**GOAL OF THE EXERCISE**
Rewrite everything from the line containing "Given: Open the" down to the end of the listing as a Markdown table with the columns Row and Line, numbering each line and skipping blank ones. Leave the pictures out of the table.

**DATA RECORDS**
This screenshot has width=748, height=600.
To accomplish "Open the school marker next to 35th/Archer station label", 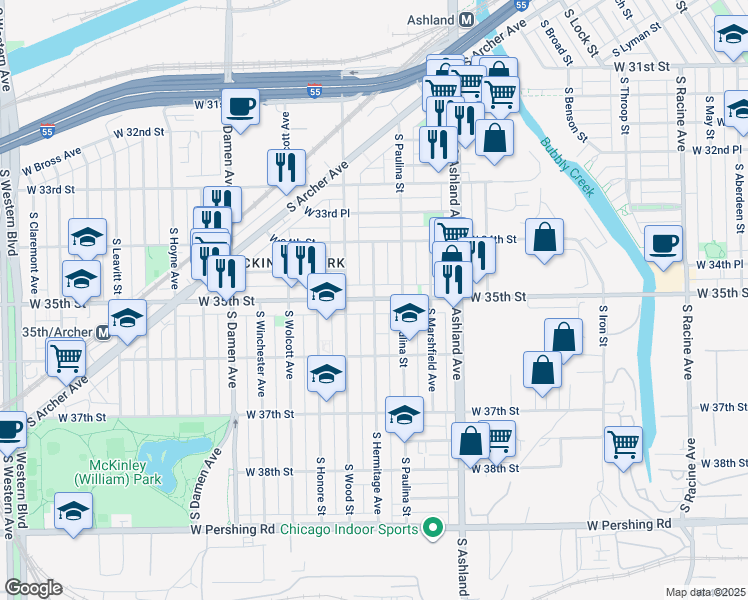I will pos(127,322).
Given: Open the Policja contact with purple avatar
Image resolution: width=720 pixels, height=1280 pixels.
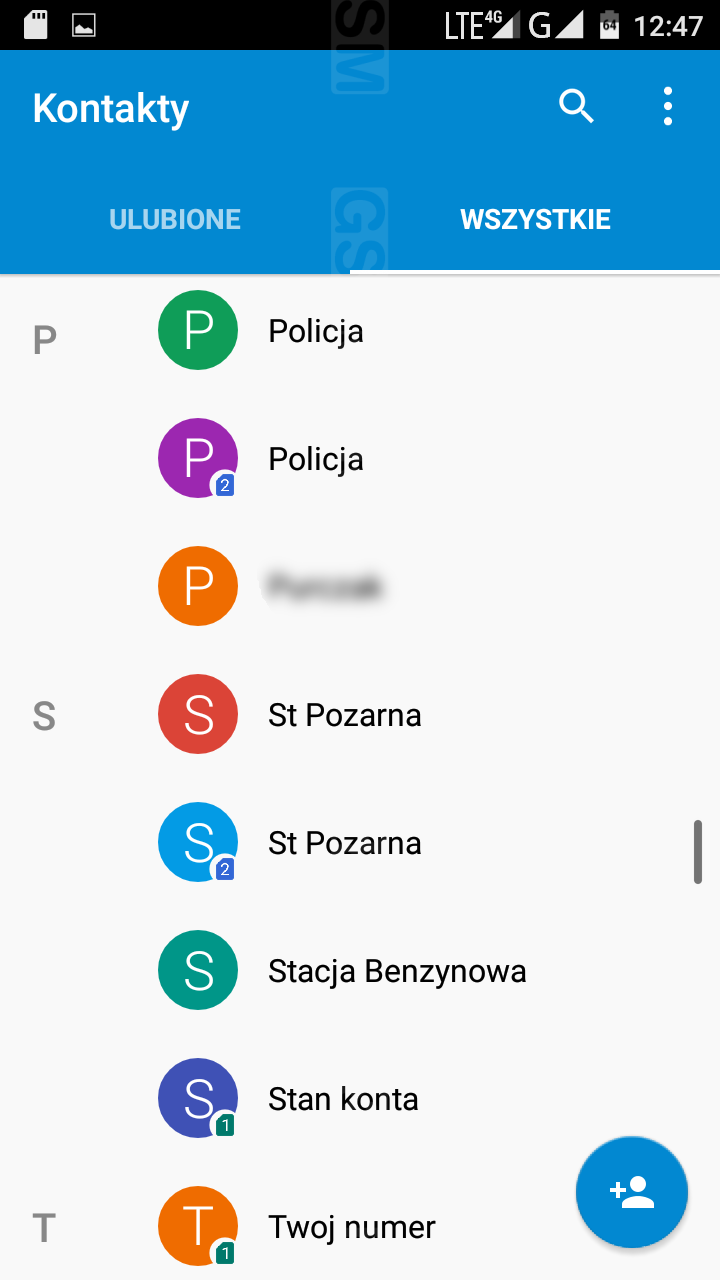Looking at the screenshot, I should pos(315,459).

**EXPECTED OUTPUT**
| Row | Line |
|---|---|
| 1 | Given: Open the Policja contact with purple avatar |
| 2 | Image resolution: width=720 pixels, height=1280 pixels. |
| 3 | Looking at the screenshot, I should pos(315,459). |